Independent Liquor NZ, which owns alcohol brands such as Woodstock Bourbon and Boundary Road beer, returned to profit in 2016 as the country's biggest RTD maker fattened its margins and slashed its marketing spend in the face of shrinking revenue.
The Papakura-based company posted a profit of $15.4 million in calendar 2016, turning around a loss of $727,000 a year earlier when the Asahi Group owned liquor company wrote down the value of its assets. Revenue shrank 11 percent to $351.9m, however a bigger decline in the cost of sales helped fatten gross margins to 30.2 per cent from 27.2 per cent a year earlier.

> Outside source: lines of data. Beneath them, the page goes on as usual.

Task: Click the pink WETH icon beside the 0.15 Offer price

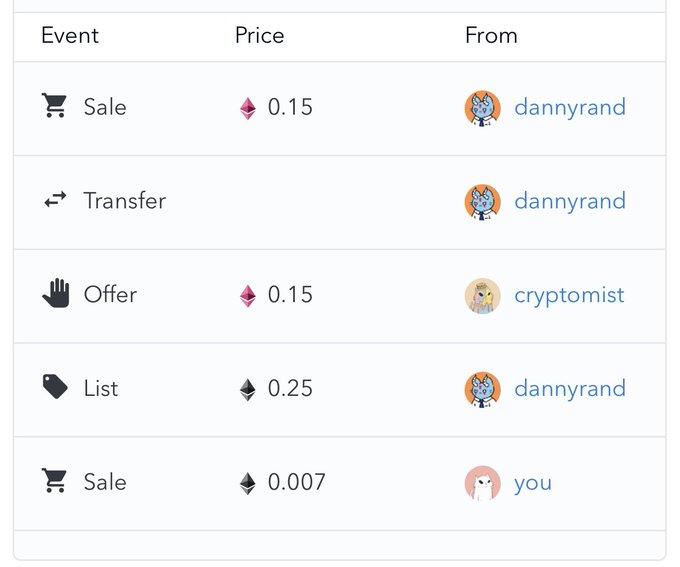Action: tap(247, 295)
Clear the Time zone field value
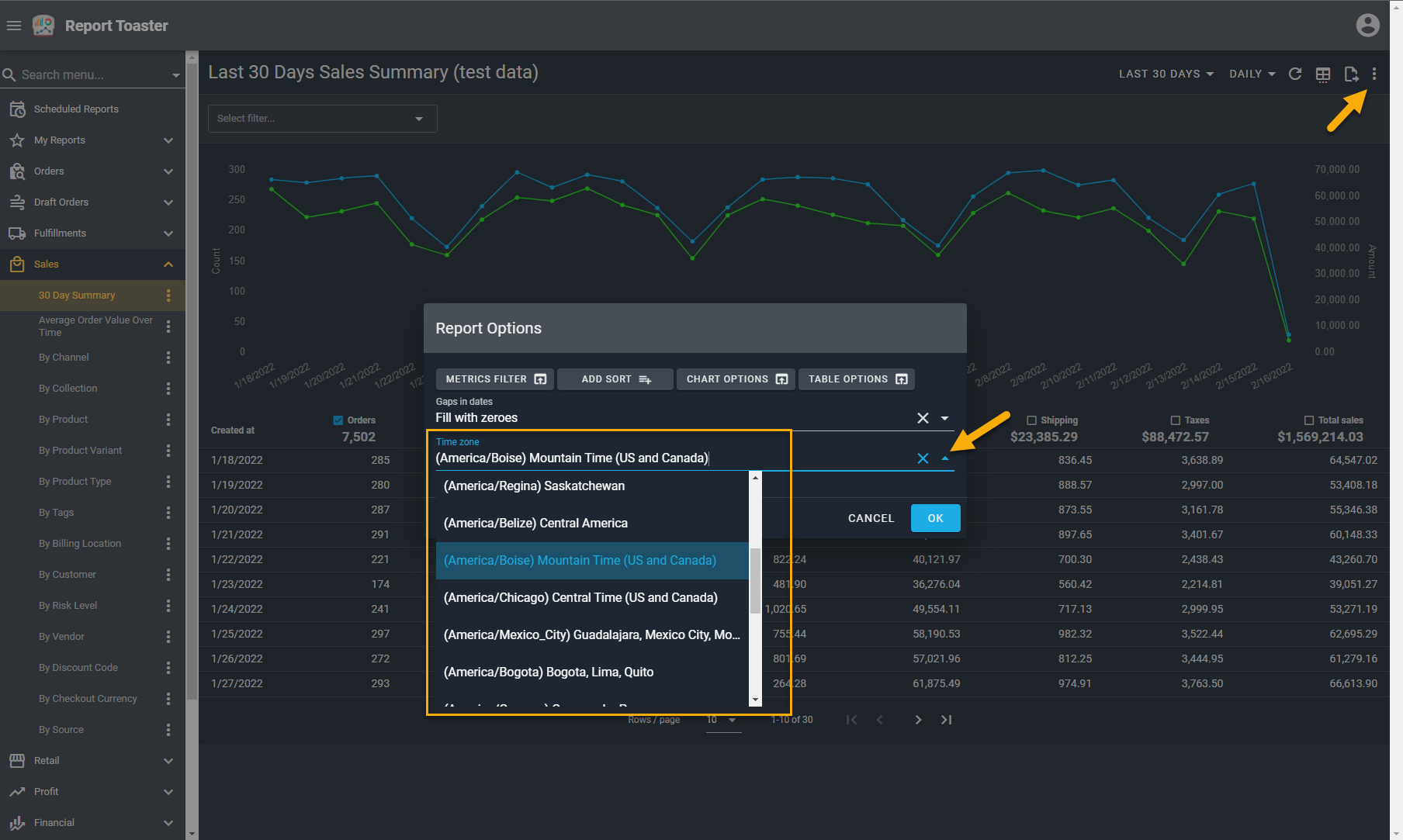Viewport: 1403px width, 840px height. tap(923, 458)
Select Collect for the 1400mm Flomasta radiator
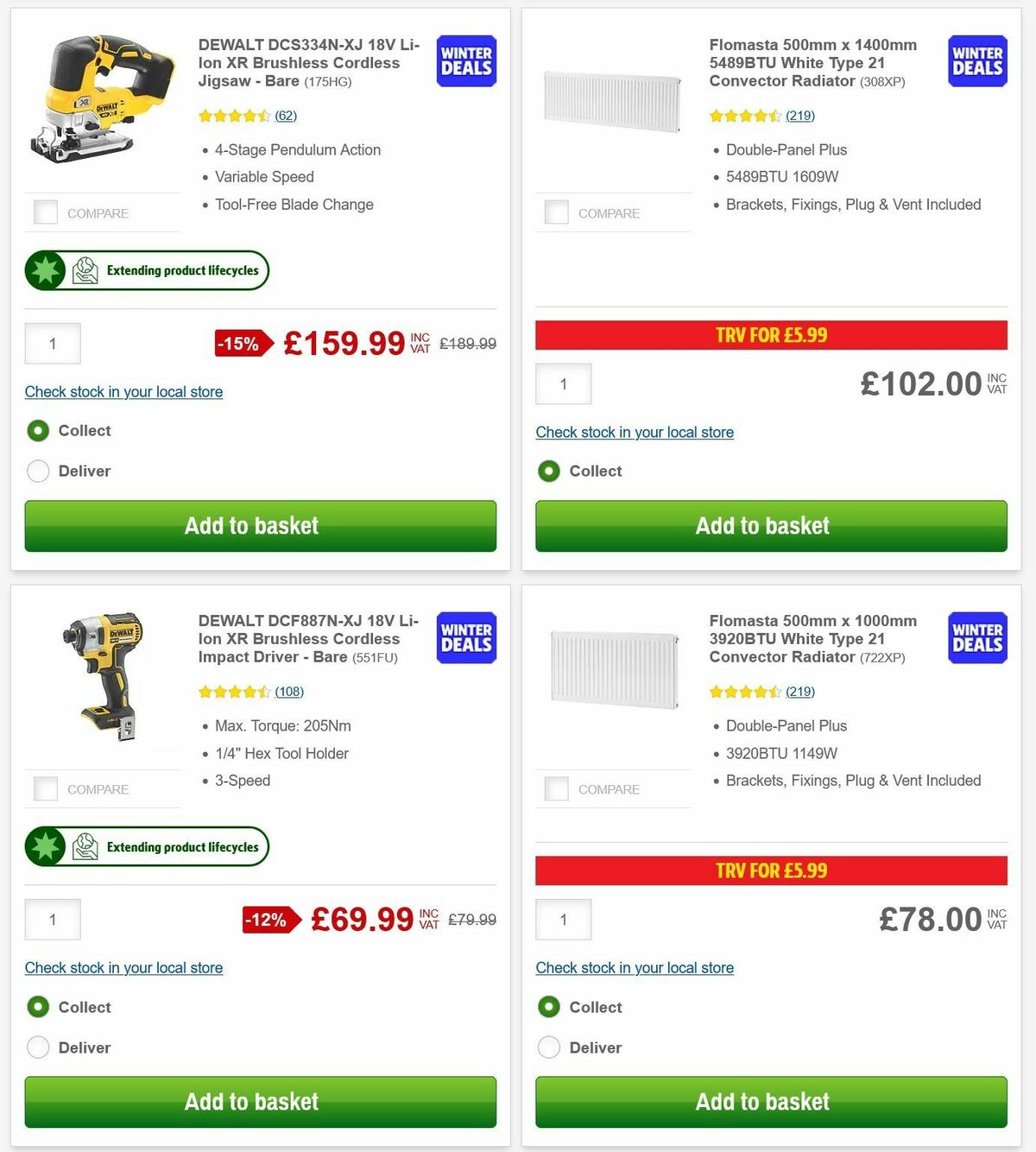 [549, 472]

Independent Liquor, founded by the late Michael Erceg, is the country's third-biggest beer brewer having launched its Boundary Road range in 2011, and like its bigger rivals - DB Breweries and Lion - Beer, Spirits & Wine (NZ) - has had to contend with a growing appetite for craft beer which has siphoned off demand for mainstream products.
DB and Lion have gone down the route of buying smaller niche rivals, and while DB managed to widen gross margins to 43 percent in calendar 2016 from 42.1 per cent, Lion's margins shrank to 36.9 per cent in the September 2016 year from 38.8 per cent.
The wider margins helped Independent Liquor keep gross profit flat at $106.2m, and the company eked out savings in sales and marketing, where it cut costs 32 per cent to $29.2m having ditched a retail network, The Mill discount liquor chain, a year earlier.
Independent Liquor paid $10.6m in interest on loans in the year. It has an outstanding loan from Asahi's Australian arm of $149.9m, on which it is paying 7 per cent interest, greater than its current assets of $121m. The notes to the accounts state that Asahi Holdings (Australia) has confirmed it will not call in the loan over the next 18 months.